The assumed unit for all drug fields is "per fill"; like other benefits, this means that if no specific unit is included, then "per fill" should be assumed. The only other valid unit is "per script", which will be included if applicable.

Benefit Field
API Schema Key
Unit(s)
Location in SBC (format: Header | Row)

Generic Drugs

generic_drugs

Implied: per fill

Alternative: per script

Common Medical Event | If you need drugs to treat your illness or condition

Services You May Need | Generic drugs

Non-Preferred Generic Drugs

nonpreferred_generic_drug_share

Implied: per fill

Alternative: per script

Common Medical Event | If you need drugs to treat your illness or condition

Services You May Need | Generic drugs

Preferred Brand Drugs

preferred_brand_drugs

Implied: per fill

Alternative: per script

Common Medical Event | If you need drugs to treat your illness or condition

Services You May Need | Preferred brand drugs

Non-Preferred Brand Drugs

non_preferred_brand_drugs

Implied: per fill

Alternative: per script

Common Medical Event | If you need drugs to treat your illness or condition

Services You May Need | Non-preferred brand drugs

Specialty Drugs

specialty_drugs

Implied: per fill

Alternative: per script

Common Medical Event | If you need drugs to treat your illness or condition

Services You May Need | Specialty drugs

Non-Preferred Specialty Drugs

nonpreferred_specialty_drug_share

Implied: per fill

Alternative: per script

Common Medical Event | If you need drugs to treat your illness or condition

Services You May Need | Specialty drugs

Plan Coinsurance

Ideon utilizes an internal algorithm to calculate a high-level plan coinsurance, published in our API schema as plan_coinsurance. Plan coinsurance is represented with in_network, out_of_network, and additional tiers as necessary. The grammar used is structured as a percentage, such as 20%. Plan coinsurance is calculated separately for each in-network and out-of-network tier supported by the plan, based on the cost shares of the benefits within that tier.

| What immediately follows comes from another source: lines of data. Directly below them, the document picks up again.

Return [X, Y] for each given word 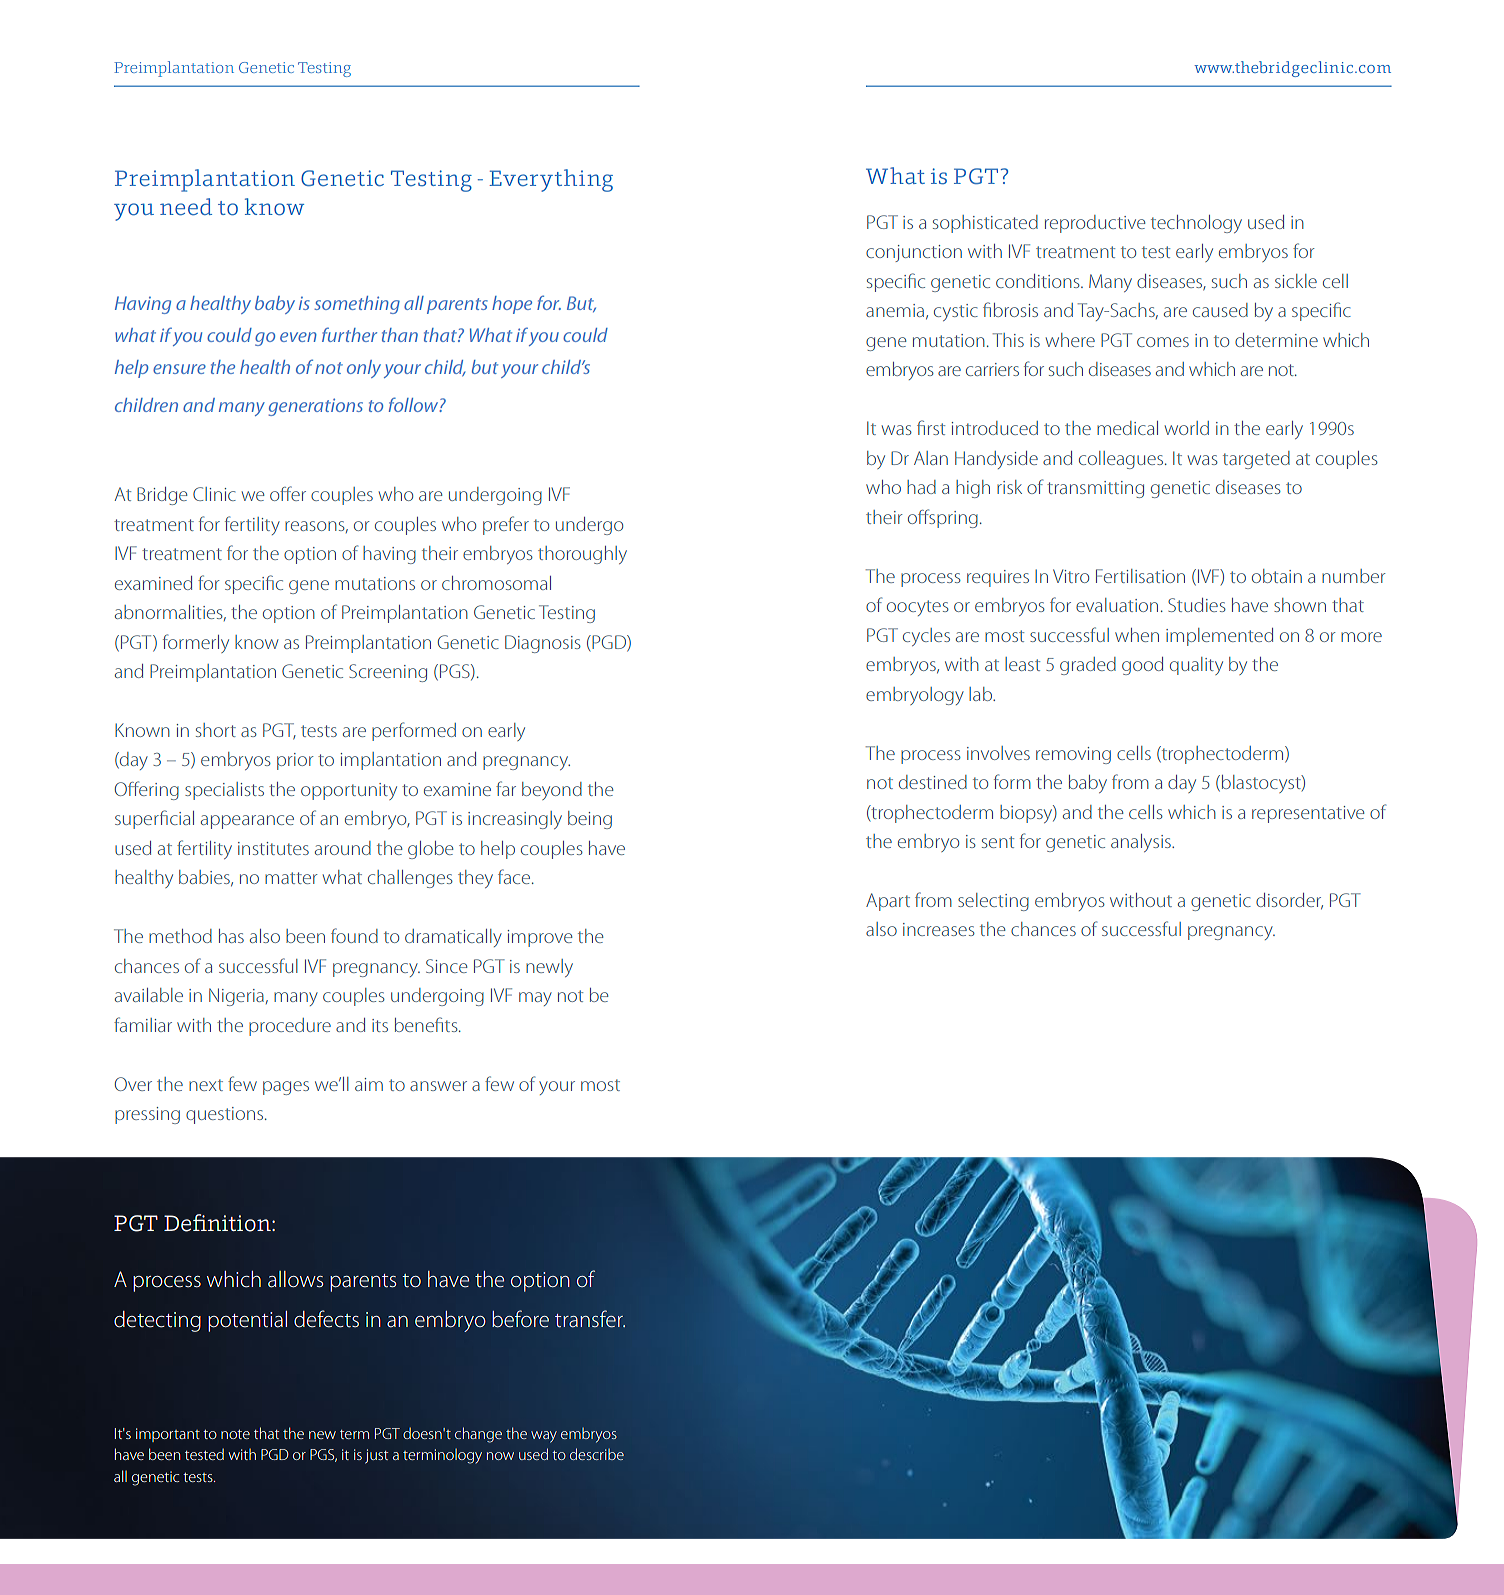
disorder [1289, 901]
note [235, 1434]
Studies [1197, 605]
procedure [290, 1027]
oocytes [918, 608]
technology [1196, 224]
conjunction [914, 253]
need [186, 206]
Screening [388, 673]
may [535, 999]
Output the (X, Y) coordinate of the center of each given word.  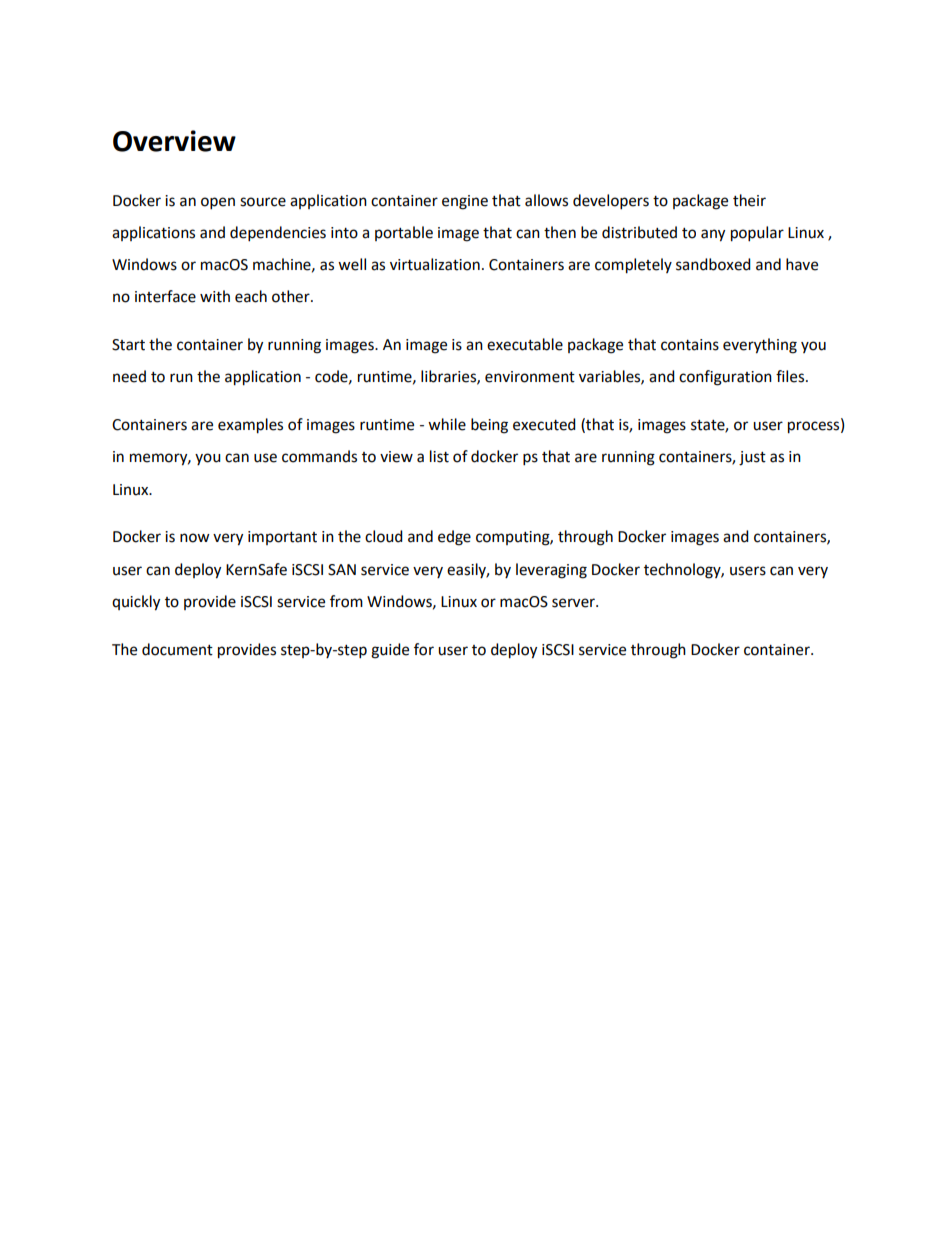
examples (250, 426)
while (447, 424)
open (218, 203)
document (177, 649)
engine (465, 202)
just (752, 458)
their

To calculate plan coinsurance, the values for most coinsurance-based cost share are counted for frequency. When performing this count, $0 copays are treated as a 0% coinsurance. Over 20 of the primary, non-drug benefits are included in the count. The calculation selects the most-frequent coinsurance across those benefits to assign as the plan coinsurance, subject to minimums and further logic to handle various edge cases.